■ **ENTRIES PROVIDED**:
:::

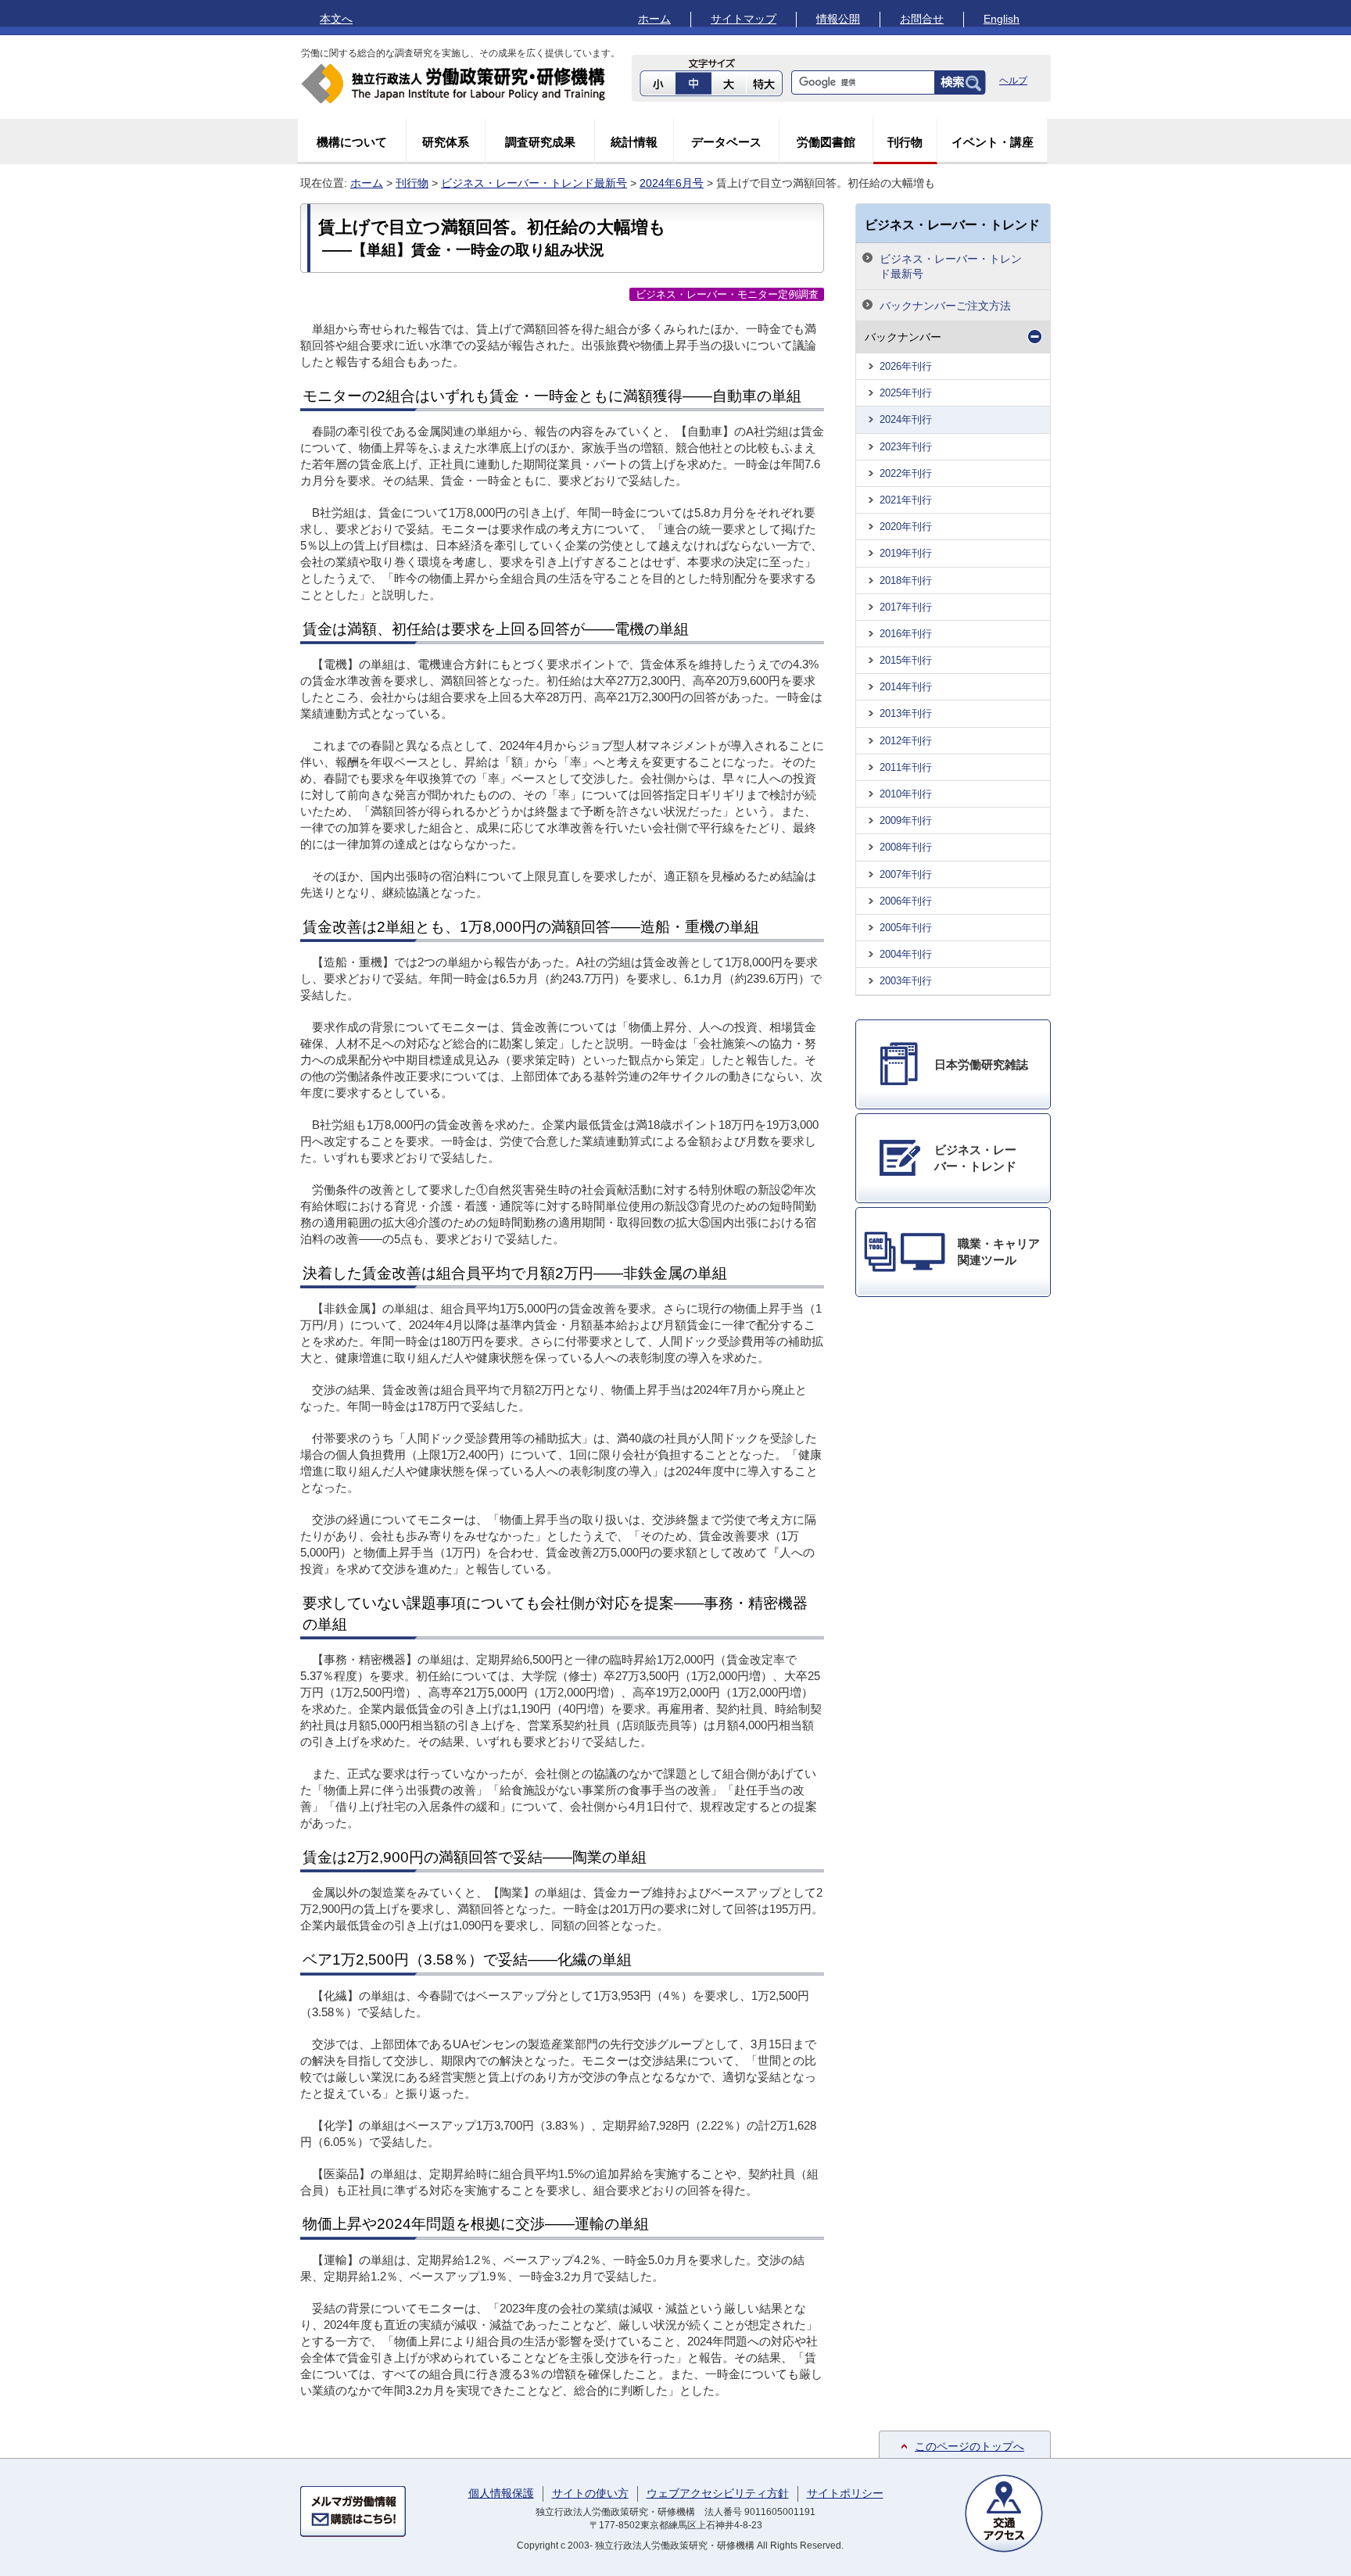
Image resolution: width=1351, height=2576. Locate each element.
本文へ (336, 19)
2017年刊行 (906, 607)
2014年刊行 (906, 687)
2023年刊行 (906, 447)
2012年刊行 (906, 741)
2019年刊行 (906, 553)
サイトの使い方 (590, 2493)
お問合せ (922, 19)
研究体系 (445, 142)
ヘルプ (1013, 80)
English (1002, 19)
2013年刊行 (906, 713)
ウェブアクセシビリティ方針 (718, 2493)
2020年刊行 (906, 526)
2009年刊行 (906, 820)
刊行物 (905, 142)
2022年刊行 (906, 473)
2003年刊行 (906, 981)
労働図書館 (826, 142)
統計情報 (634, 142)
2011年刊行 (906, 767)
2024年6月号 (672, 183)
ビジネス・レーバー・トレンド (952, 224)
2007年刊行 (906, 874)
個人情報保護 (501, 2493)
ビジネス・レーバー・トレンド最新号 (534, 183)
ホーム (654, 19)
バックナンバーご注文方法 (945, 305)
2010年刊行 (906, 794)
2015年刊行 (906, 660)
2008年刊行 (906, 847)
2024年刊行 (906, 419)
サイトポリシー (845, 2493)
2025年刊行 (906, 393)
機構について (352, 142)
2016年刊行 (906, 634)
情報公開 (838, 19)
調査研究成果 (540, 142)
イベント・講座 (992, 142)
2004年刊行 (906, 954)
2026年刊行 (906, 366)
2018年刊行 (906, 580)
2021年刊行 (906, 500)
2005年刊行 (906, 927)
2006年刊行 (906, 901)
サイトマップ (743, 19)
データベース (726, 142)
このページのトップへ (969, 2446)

:::

■ **ASSIGNED TASK**: Your task is to retype the records above in full and exactly, omitting the pictures.

■ **RESULT FOR THIS EXERCISE**:
Image resolution: width=1351, height=2576. Locate each element.
本文へ (336, 19)
2017年刊行 (906, 607)
2014年刊行 (906, 687)
2023年刊行 (906, 447)
2012年刊行 (906, 741)
2019年刊行 (906, 553)
サイトの使い方 (590, 2493)
お問合せ (922, 19)
研究体系 (445, 142)
ヘルプ (1013, 80)
English (1002, 19)
2013年刊行 (906, 713)
ウェブアクセシビリティ方針 (718, 2493)
2020年刊行 (906, 526)
2009年刊行 (906, 820)
刊行物 (905, 142)
2022年刊行 (906, 473)
2003年刊行 (906, 981)
労働図書館 (826, 142)
統計情報 (634, 142)
2011年刊行 (906, 767)
2024年6月号 (672, 183)
ビジネス・レーバー・トレンド (952, 224)
2007年刊行 (906, 874)
個人情報保護 (501, 2493)
ビジネス・レーバー・トレンド最新号 (534, 183)
ホーム (654, 19)
バックナンバーご注文方法 (945, 305)
2010年刊行 (906, 794)
2015年刊行 (906, 660)
2008年刊行 (906, 847)
2024年刊行 (906, 419)
サイトポリシー (845, 2493)
2025年刊行 (906, 393)
機構について (352, 142)
2016年刊行 (906, 634)
情報公開 (838, 19)
調査研究成果 (540, 142)
イベント・講座 (992, 142)
2004年刊行 (906, 954)
2026年刊行 (906, 366)
2018年刊行 (906, 580)
2021年刊行 (906, 500)
2005年刊行 (906, 927)
2006年刊行 (906, 901)
サイトマップ (743, 19)
データベース (726, 142)
このページのトップへ (969, 2446)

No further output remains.